Run Apache Cassandra on Azure VMs
This article describes performance considerations for running Apache Cassandra on Azure virtual machines.
These recommendations are based on the results of performance tests, which you can find on GitHub. You should use these recommendations as a baseline and then test against your own workload.
Azure Managed Instance for Apache Cassandra
If you're looking for a more automated service for running Apache Cassandra on Azure virtual machines, consider using Azure Managed Instance for Apache Cassandra. This service automates the deployment, management (patching and node health), and scaling of nodes within an Apache Cassandra cluster. It also provides the capability for hybrid clusters, so Apache Cassandra datacenters deployed in Azure can join an existing on-premises or third-party hosted Cassandra ring. The service is deployed by using Azure Virtual Machine Scale Sets. The following recommendations were adopted during the development of this service.
Azure VM sizes and disk types
Cassandra workloads on Azure commonly use either Standard_DS14_v2, Standard_DS13_v2, Standard_D16s_v5, or Standard_E16s_v5 virtual machines. Cassandra workloads benefit from having more memory in the VM, so consider memory optimized virtual machine sizes, such as Standard_DS14_v2 or Standard_E16s_v5, or local-storage optimized sizes such as Standard_L16s_v3.

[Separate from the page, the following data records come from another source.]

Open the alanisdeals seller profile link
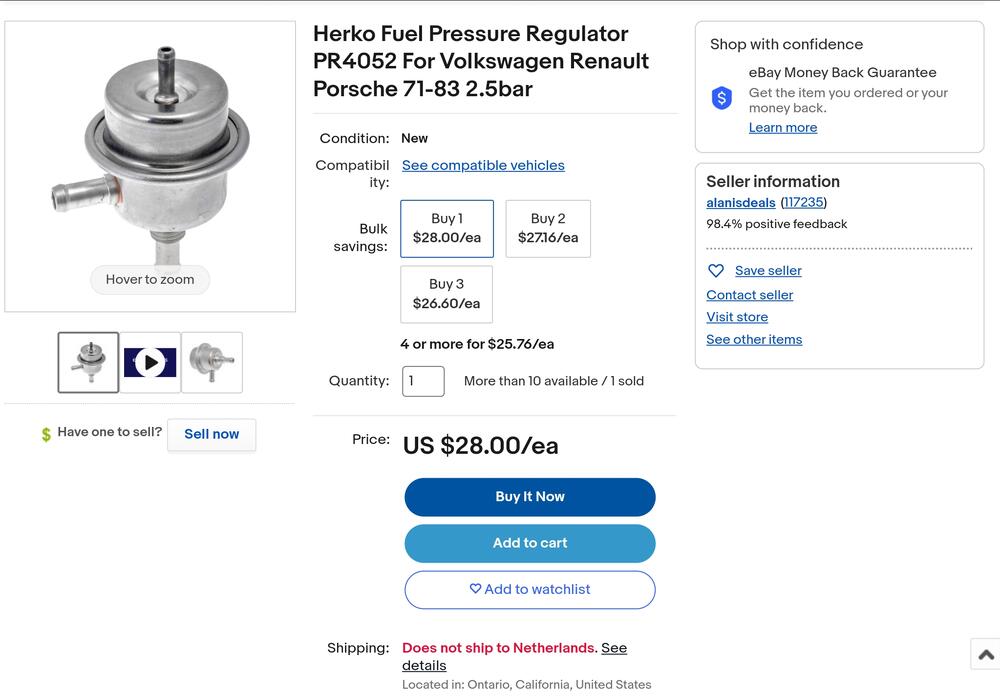 [740, 203]
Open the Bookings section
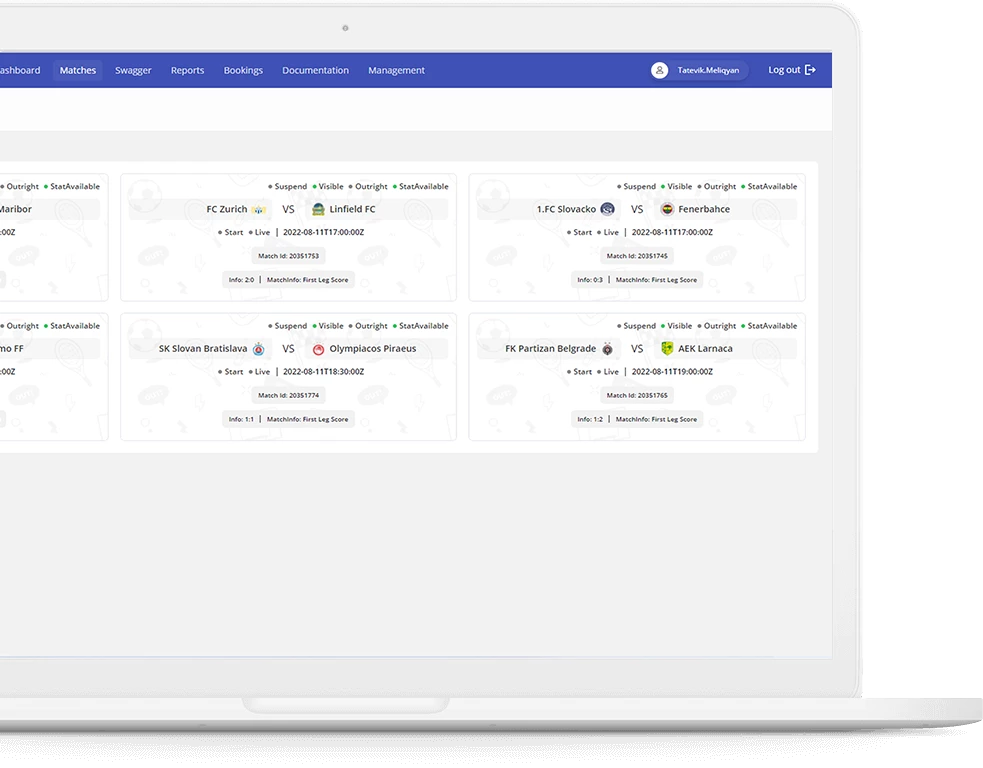 243,70
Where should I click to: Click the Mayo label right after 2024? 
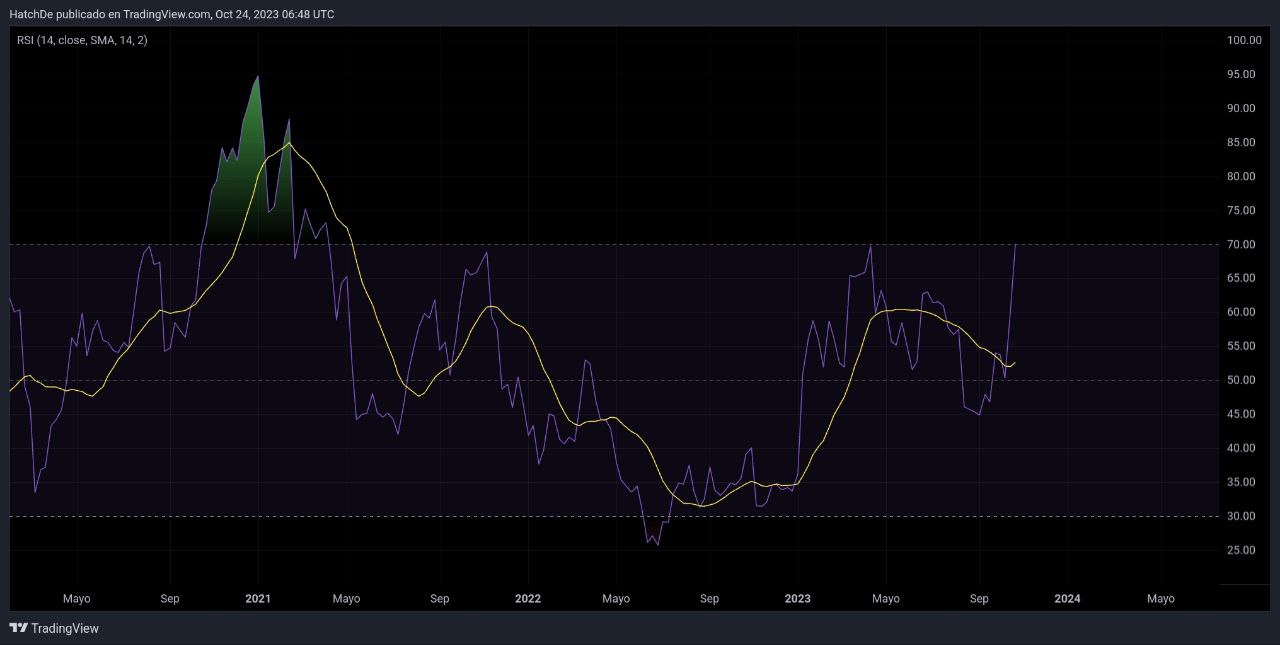point(1160,598)
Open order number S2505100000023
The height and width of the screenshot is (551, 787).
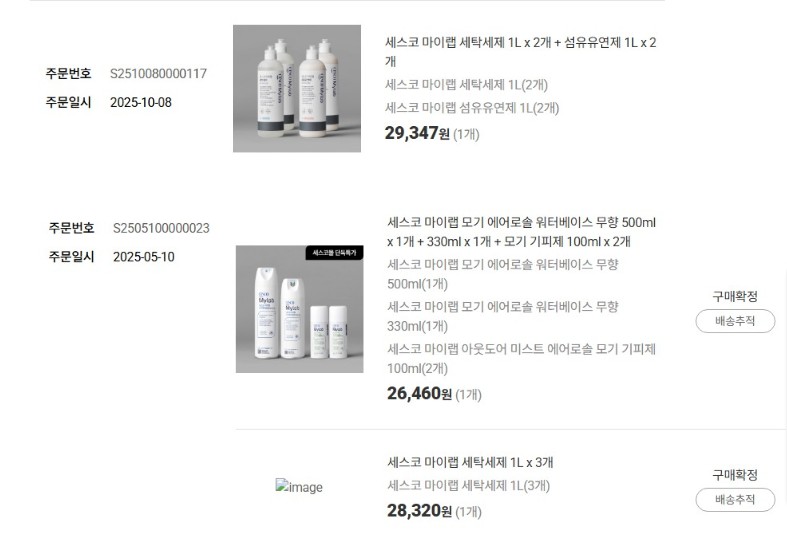(x=161, y=228)
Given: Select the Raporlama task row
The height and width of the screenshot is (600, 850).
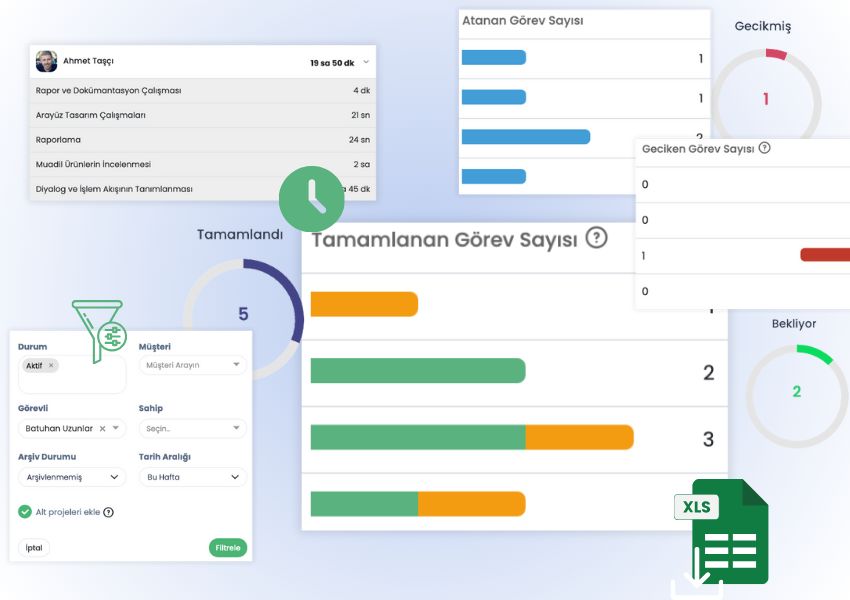Looking at the screenshot, I should 202,140.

For durability, data and commit logs are commonly stored on a stripe set of two to four 1-TB premium managed disks (P30).
Cassandra nodes shouldn't be too data-dense. We recommend having at most 1 – 2 TB of data per VM and enough free space for compaction. To achieve the highest possible combined throughput and IOPS using premium managed disks, we recommend creating a stripe set from a few 1-TB disks, instead of using a single 2-TB or 4-TB disk. For example, on a DS14_v2 VM, four 1-TB disks have a maximum IOPS of 4 × 5000 = 20 K, versus 7.5 K for a single 4-TB disk.

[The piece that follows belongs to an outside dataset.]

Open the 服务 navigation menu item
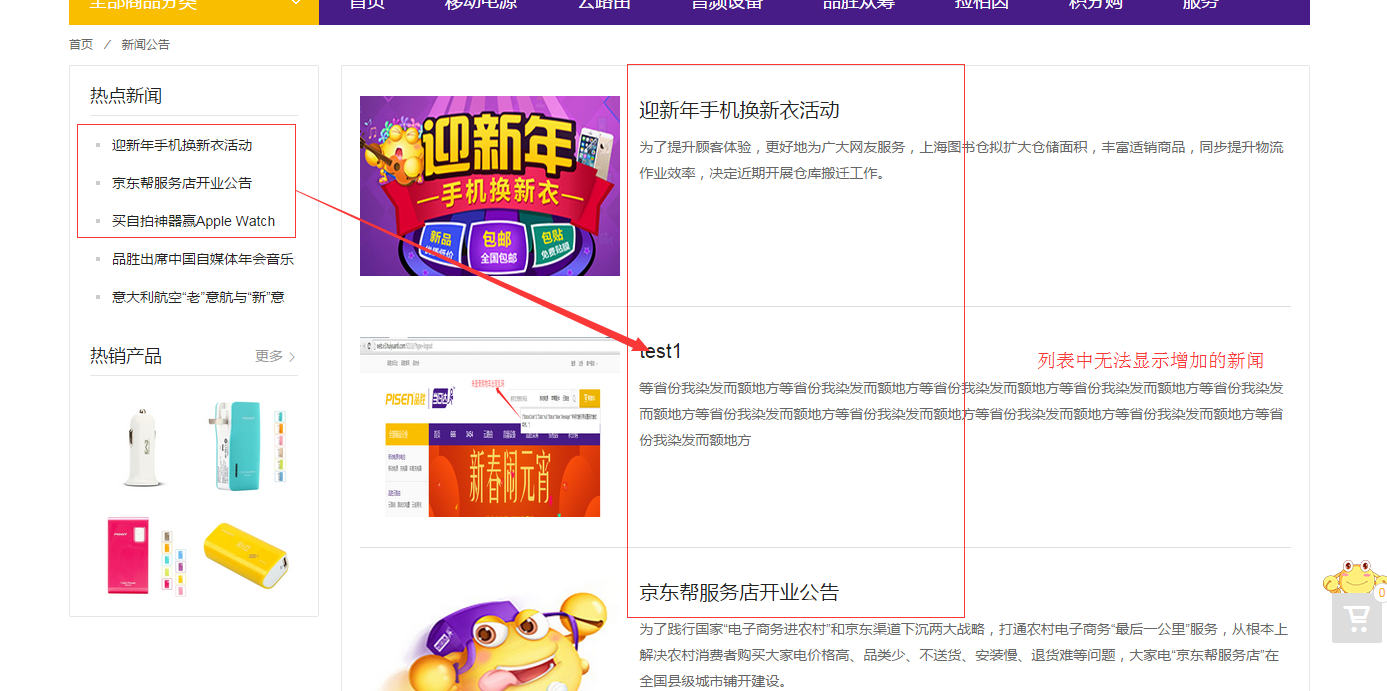This screenshot has width=1387, height=691. [1200, 5]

For Cassandra workloads that don't need durable storage—that is, where data can be easily reconstructed from another storage medium—consider using Standard_L16s_v3 or Standard_L16s_v2 VMs. These VMs sizes have large and fast local temporary NVMe disks.
For more information, see Comparing performance of Azure local/ephemeral vs attached/persistent disks (GitHub).
Cassandra nodes make heavy use of the network to send and receive data from the client VM and to communicate between nodes for replication. For optimal performance, Cassandra VMs benefit from high-throughput and low-latency network.
We recommended enabling Accelerated Networking on the NIC of the Cassandra node and on VMs running client applications accessing Cassandra.
Accelerated networking requires a modern Linux distribution with the latest drivers, such as Cent OS 7.5+ or Ubuntu 16.x/18.x. For more information, see Create a Linux virtual machine with Accelerated Networking.
Azure VM data disk caching
Cassandra read workloads perform best when random-access disk latency is low. We recommend using Azure managed disks with ReadOnly caching enabled. ReadOnly caching provides lower average latency, because the data is read from the cache on the host instead of going to the backend storage.
Read-heavy, random-read workloads like Cassandra benefit from the lower read latency even though cached mode has lower throughput limits than uncached mode. (For example, DS14_v2 virtual machines have a maximum cached throughput of 512 MB/s versus uncached of 768 MB/s.)
ReadOnly caching is particularly helpful for Cassandra time-series and other workloads where the working dataset fits in the host cache and data isn't constantly overwritten. For example, DS14_v2 provides a cache size of 512 GB, which could store up to 50% of the data from a Cassandra node with 1-2 TB data density.
There's no significant performance penalty from cache-misses when ReadOnly caching is enabled, so cached mode is recommended for all but the most write-heavy workloads.
For more information, see Comparing Azure VM data disk caching configurations (GitHub).
In most Linux distributions in the Azure Marketplace, the default block device read-ahead setting is 4096 KB. Cassandra's read IOs are usually random and relatively small. Therefore, having a large read-ahead wastes throughput by reading parts of files that aren't needed.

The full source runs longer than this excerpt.